__Material provided__.
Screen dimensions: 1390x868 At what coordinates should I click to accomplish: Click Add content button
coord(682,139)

--

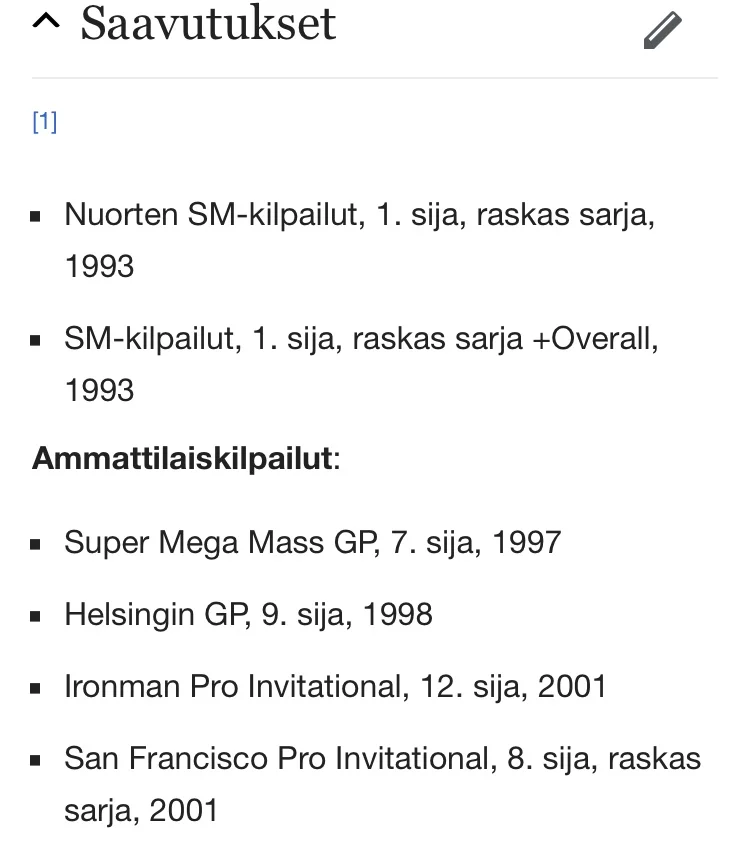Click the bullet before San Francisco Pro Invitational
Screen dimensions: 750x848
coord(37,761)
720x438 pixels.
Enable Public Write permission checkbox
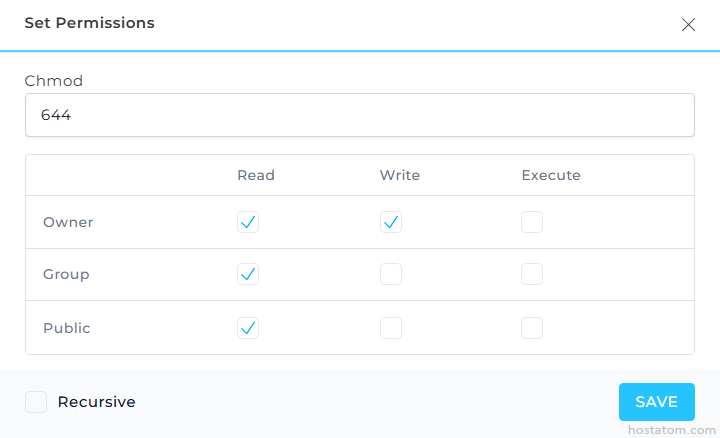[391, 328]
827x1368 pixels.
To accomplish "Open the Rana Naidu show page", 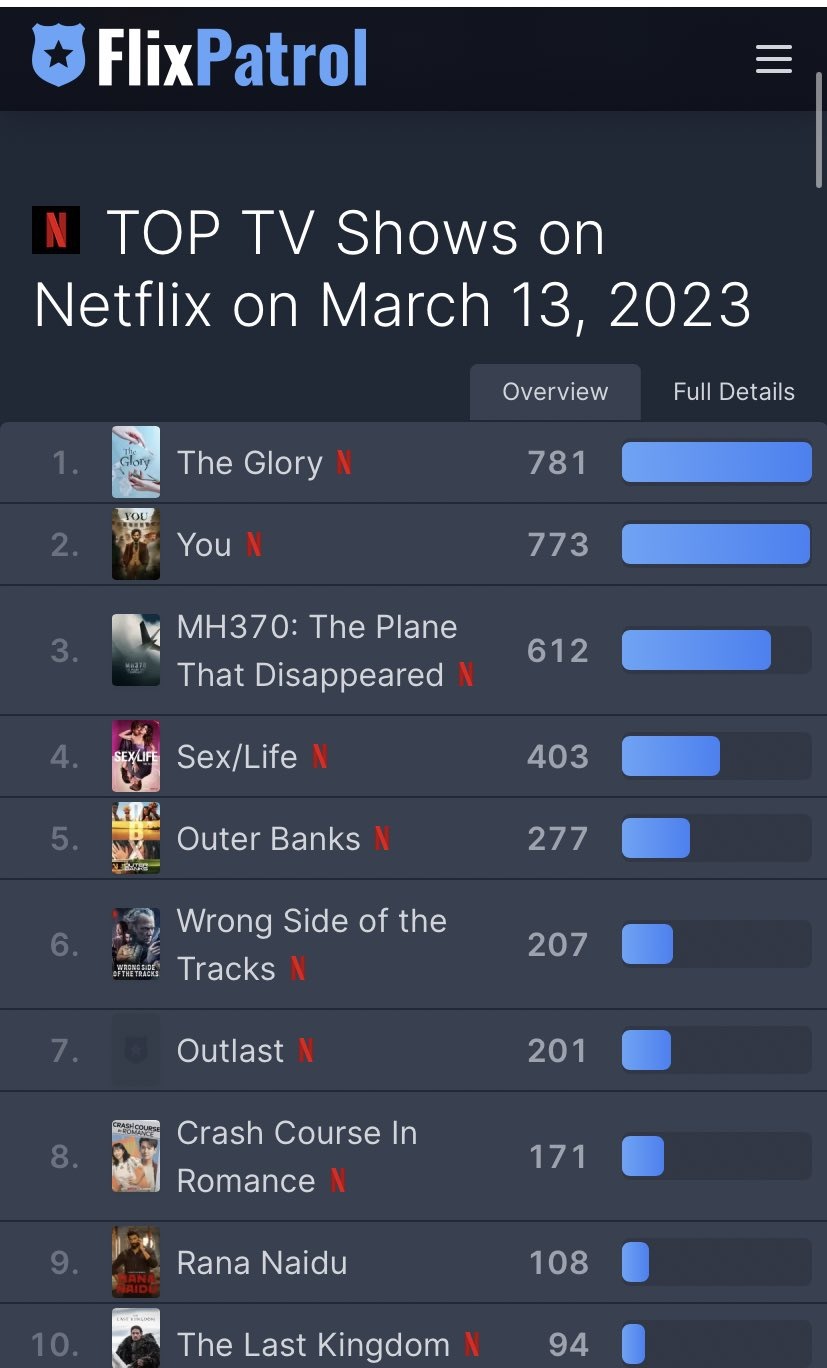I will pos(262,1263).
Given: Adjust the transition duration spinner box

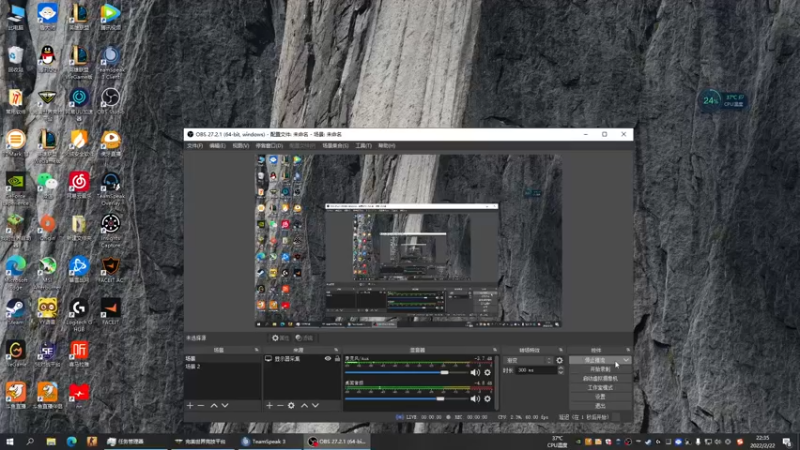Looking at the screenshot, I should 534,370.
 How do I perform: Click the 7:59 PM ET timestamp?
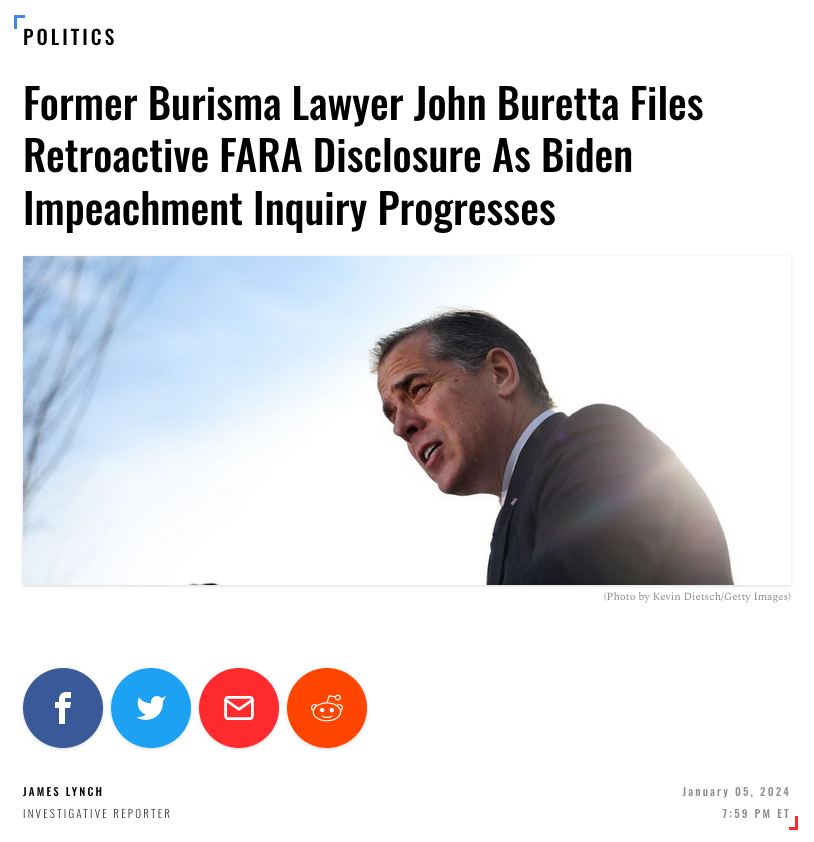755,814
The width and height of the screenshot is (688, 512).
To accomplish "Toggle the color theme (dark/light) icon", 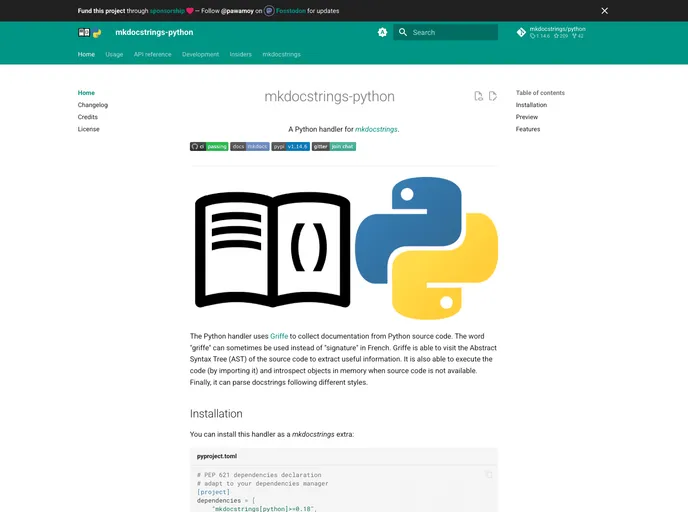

__Task statement__. From the records above, transcribe only the stretch from the line with "The width and" through the line with "the color theme", keeping both ends. Omit pictures.

__Task output__.
The width and height of the screenshot is (688, 512).
To accomplish "Toggle the color theme (dark/light) icon", 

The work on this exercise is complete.